И все же я пришел самостоятельно ко многим вещам, когда начал искать свою манеру. Помню, что я экспериментировал, пытался разрушить композицию, как и многие, и что-то само мне открывалось, а фактически мы заново изобретали велосипед с опозданием на полвека. Потом я определился, какой использовать колорит, как работать с фактурой, нашел близкую мне тему. Я стал писать, начиная с контура, наносил его всегда черным, и обязательно присутствовали белила, черное и белое были всегда наряду с другими цветовыми решениями. Мне стало интересно работать со слоями, добиваясь сложных оттенков, как у Фалька. В его картинах выделялась красота поверхности, она казалась какой-то драгоценностью, – она, а не образ, который там есть. Образ был на третьем-пятом месте.

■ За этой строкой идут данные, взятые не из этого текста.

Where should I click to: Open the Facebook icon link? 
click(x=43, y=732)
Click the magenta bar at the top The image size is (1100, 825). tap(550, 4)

Г. К.: Вы так и не познакомились с ним лично?

О. Р.: Нет, мы так и не встретились; он остался для меня легендой. Его творчество очень любил и хорошо знал Илья Эренбург. Я упомянул о Фальке в разговоре с ним, это был курьезный случай. Эренбург провел много лет во Франции, был приятелем Пикассо, и все по праву считали его большим знатоком искусства. С ним был знаком мой друг поэт Борис Слуцкий, часто бывавший у нас в мастерских. Слуцкий вместе с поэтом Леонидом Мартыновым пригласили к нам Эренбурга. Нас собралось человек пятнадцать: Дима Плавинский, Лев Кропивниций, брат моей жены и сын Евгения Леонидовича, и другие. Лев Кропивницкий делал экспрессионистские абстракции, но он не внес нового в это направление. Он делал по западным образцам, хотя всем они нравились, особенно молодежи. Эренбург вошел с серьезным видом, стал смотреть, и на работы Кропивницкого сказал, что «видел сорок километров такой живописи». Думаю, он имел в виду беспредметную живопись, что она ему была неинтересна. Я же ему показал работу, даже фрагмент работы, где были тонкие цветовые переходы, которые мне нравились, и я сказал, что это «как у Фалька», сравнил с его техникой, на что он уверенно и вдумчиво возразил. Теперь мне это смешно вспоминать, я потом понял, что не как у Фалька, который строил на такой тонкой технике целиком всю работу.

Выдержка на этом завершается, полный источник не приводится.